-- Opening Marker --

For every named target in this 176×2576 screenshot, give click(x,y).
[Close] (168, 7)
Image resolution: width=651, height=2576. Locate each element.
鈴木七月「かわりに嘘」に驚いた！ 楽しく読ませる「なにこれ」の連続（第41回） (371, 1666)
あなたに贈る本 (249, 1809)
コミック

-- Closing Marker --

# Exercise requirements:
Write out the records shown above, exactly as they appear.

# Output:
For every named target in this 176×2576 screenshot, give click(x,y).
[Close] (168, 7)
Image resolution: width=651, height=2576. Locate each element.
鈴木七月「かわりに嘘」に驚いた！ 楽しく読ませる「なにこれ」の連続（第41回） (371, 1666)
あなたに贈る本 (249, 1809)
コミック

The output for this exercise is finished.